Deciphering food labels

A simple trip to the grocery store can feel completely overwhelming these days. With so many options and varieties of foods, it can be hard to determine what’s best for our bodies and lifestyles. What are the healthiest options? Which ingredients should we be looking to add, and which ones should we be avoiding? If you’re putting your trust in food manufactures to tell you what’s “good” and what’s “bad” then you may end up worse off than you think. Companies have become increasingly more deceptive with how they label their foods, as their sole purpose is to sell more units. Here is a breakdown of the most common food labels, and what they really mean. The next time you’re in the store you’ll be fully equipped to make the best choices for you and your family.

  • Organic: Organic food is produced by farmers who emphasize the use of renewable resources and the conservation of soil and water to enhance environmental quality for future generations. Organic meat, poultry, eggs, and dairy products come from animals that are given no antibiotics or growth hormones. Organic food is produced without using most conventional pesticides; fertilizers made with synthetic ingredients or sewage sludge; bioengineering; or ionizing radiation.

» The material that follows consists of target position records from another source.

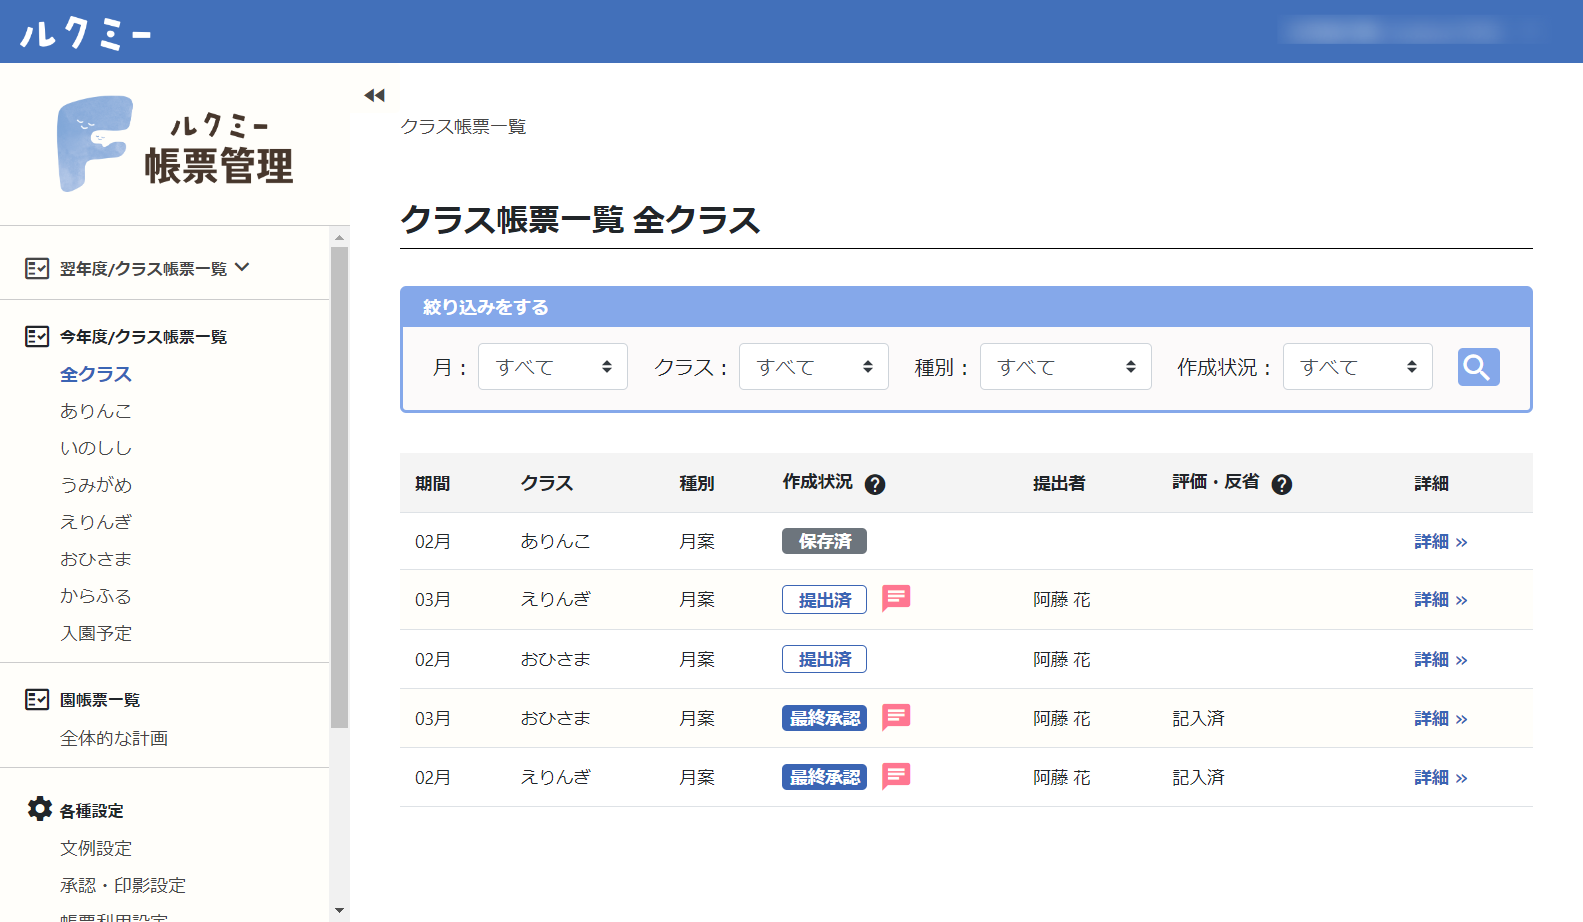
Task: Select 全体的な計画 in sidebar
Action: pos(114,738)
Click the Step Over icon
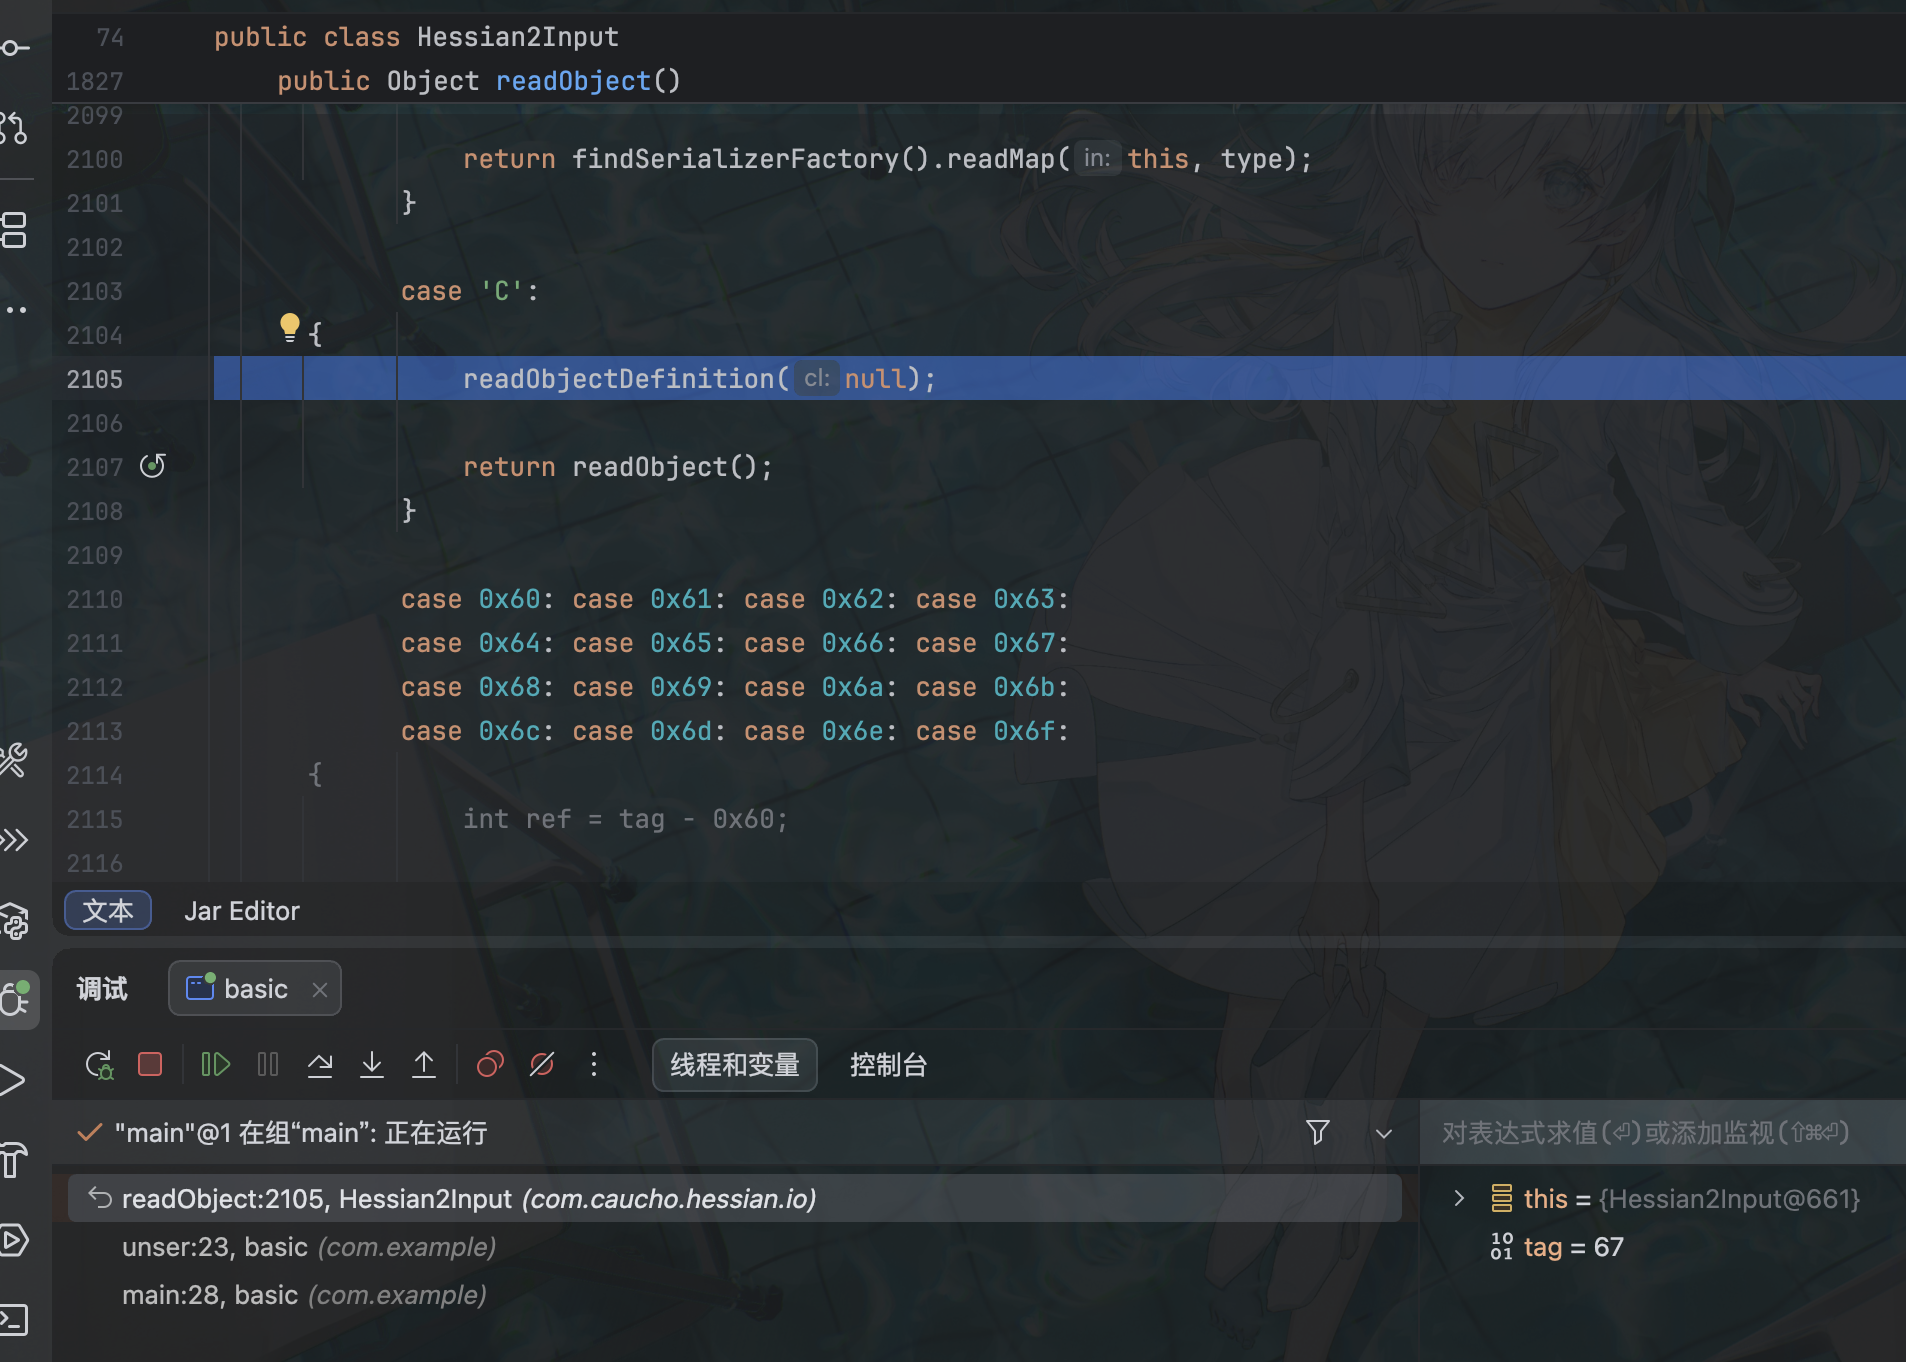The image size is (1906, 1362). point(320,1065)
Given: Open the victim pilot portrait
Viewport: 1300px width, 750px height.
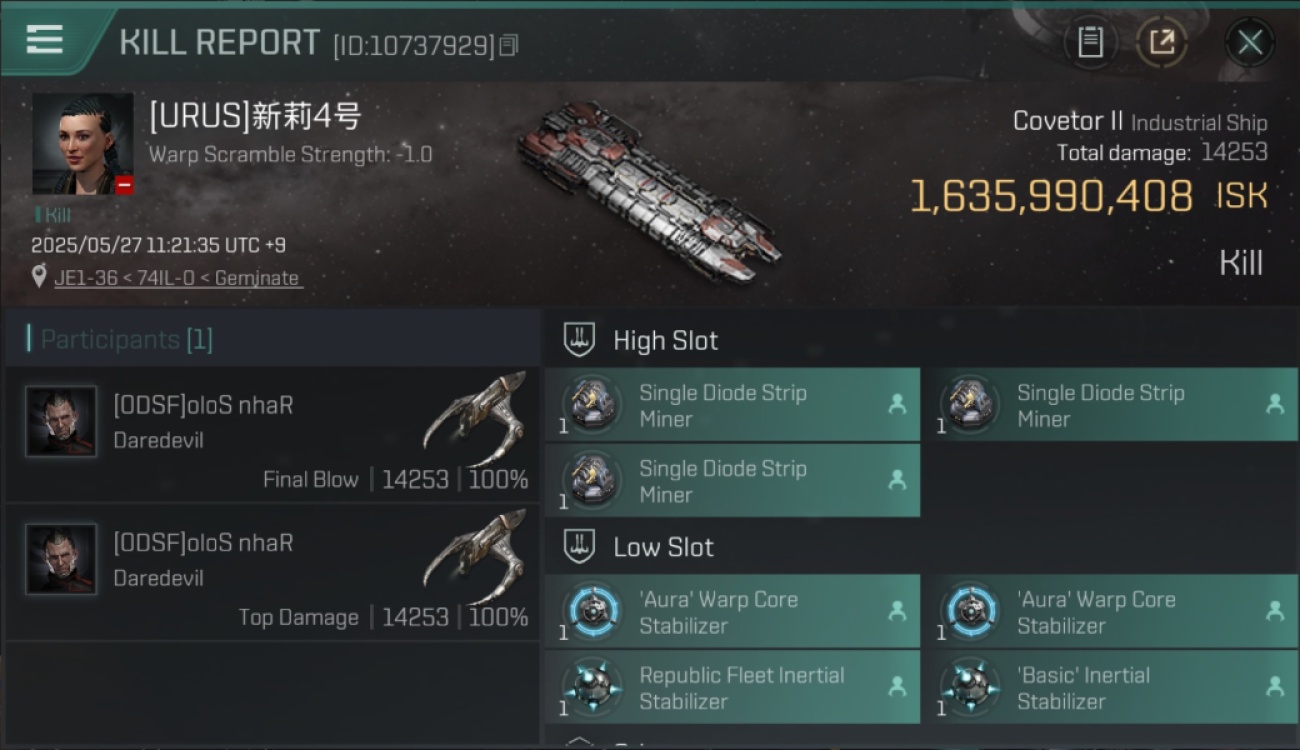Looking at the screenshot, I should [x=82, y=144].
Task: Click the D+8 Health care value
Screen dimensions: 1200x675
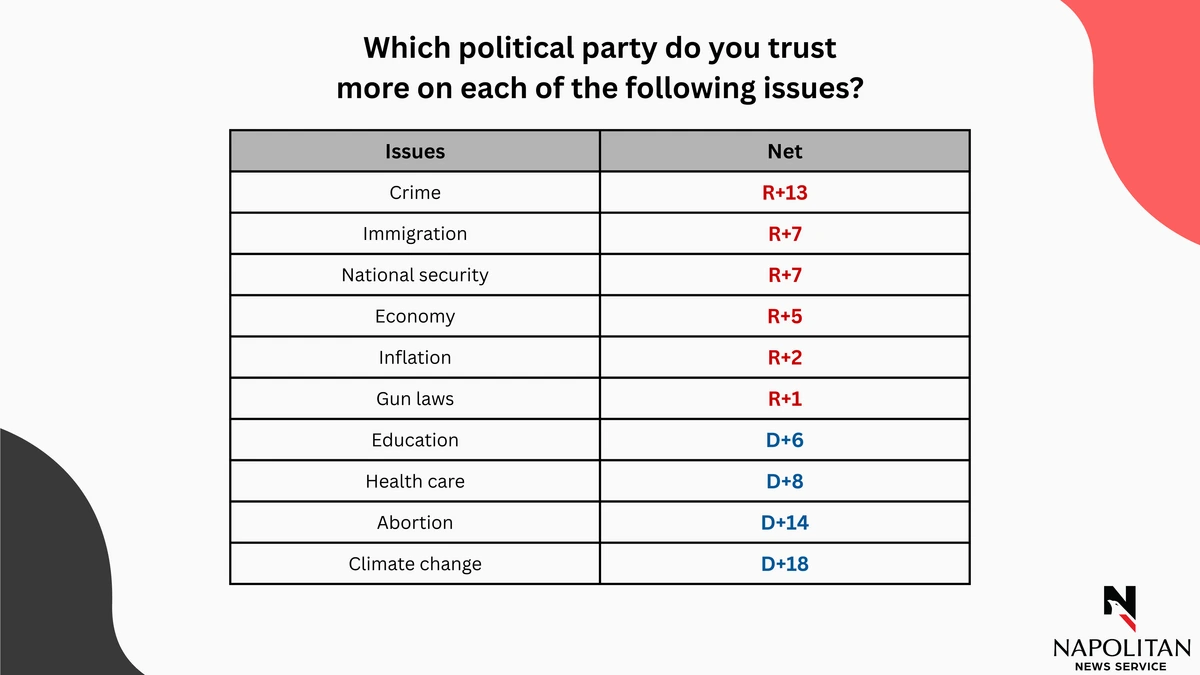Action: pos(785,481)
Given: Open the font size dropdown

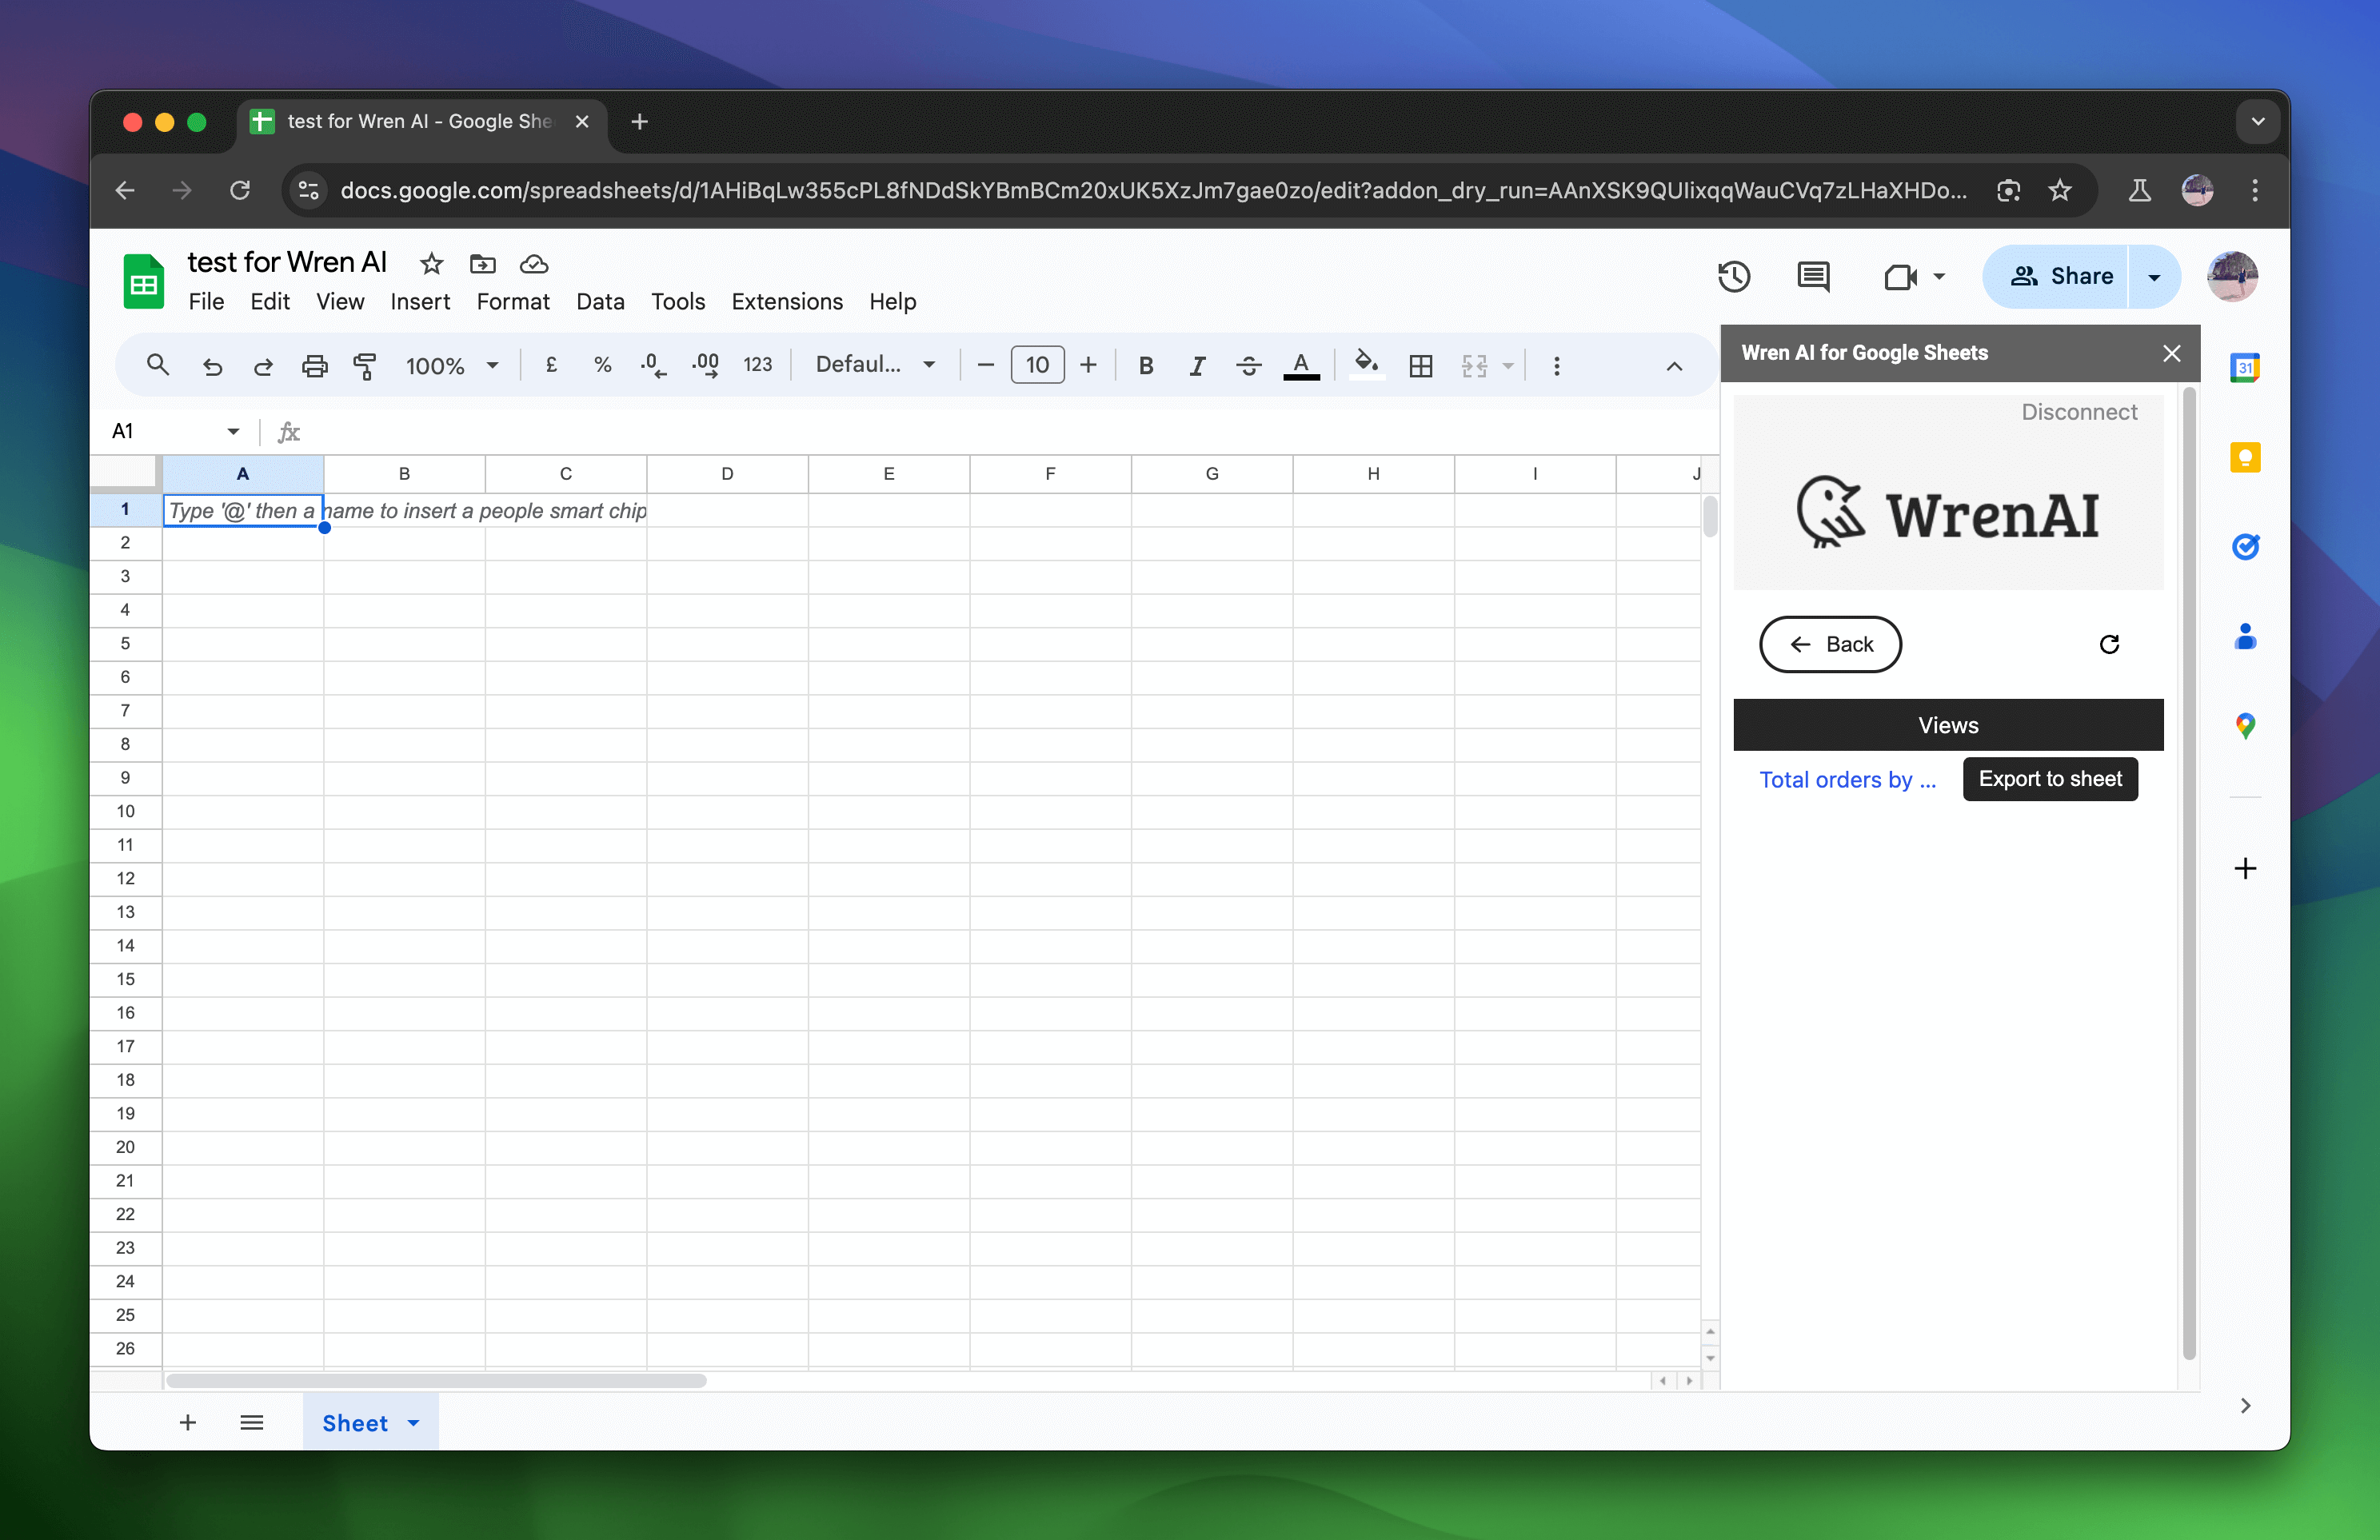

Before a product can be labeled “organic,” a Government-approved certifier inspects the farm where the food is grown to make sure the farmer is following all the rules necessary to meet USDA organic standards. Companies that handle or process organic food before it gets to your local supermarket or restaurant must be certified, too. (Definition courtesy of USDA National Organic Program) If you’re not buying a certified organic product, you can assume the above- mentioned antibiotics, hormones, and synthetic ingredients were used.
  • Grass-fed: The animal is free to roam on pasture and eats only grass. Look for 100% grass-fed label, as some manufacturers will feed the animal grass for only a portion of its life. Grass fed products are rich in Omega-3 fatty acids, beta-carotene and vitamin B6. Grass fed products contain less fat and less cholesterol.
  • Pasture Raised: While the term grass-fed helps us determine what the animal eats, pasture-raised tells us where the animal eats. These animals are free to roam on pasture. Pasture-raised animals receive most of their nutrition from organically managed pasture. They may receive supplemental organic grains.
  • Non-GMO: Non-genetically modified. “GMOs (or “genetically modified organisms”) are organisms whose genetic material has been artificially manipulated in a laboratory through genetic engineering, or GE. This relatively new science creates unstable combinations of plant, animal, bacterial and viral genes that do not occur in nature or through traditional crossbreeding methods.”- Non-GMO Project. The most common GMO crops are alfalfa, canola, corn, cotton, papaya, soy, sugar beets and yellow and zucchini squash. Non-GMO Project is currently the only organization labeling non-GMO foods in the US. The US has not yet passed legislation for the labeling of GMO foods.
  • Cage-Free: Hens that lay eggs labeled “cage-free” are uncaged indoors, but usually do not have access to the outdoors. They are free to walk, nest, and spread their wings, mostly indoors.
  • All Natural: Has no clear meaning and is not regulated by any agency. Products labeled “Natural” may still contain artificial ingredients, GMO ingredients, etc.

When shopping, read all labels carefully and thoroughly. If you see an ingredient or label you aren’t familiar with, do the detective work. You may be surprised at what you find!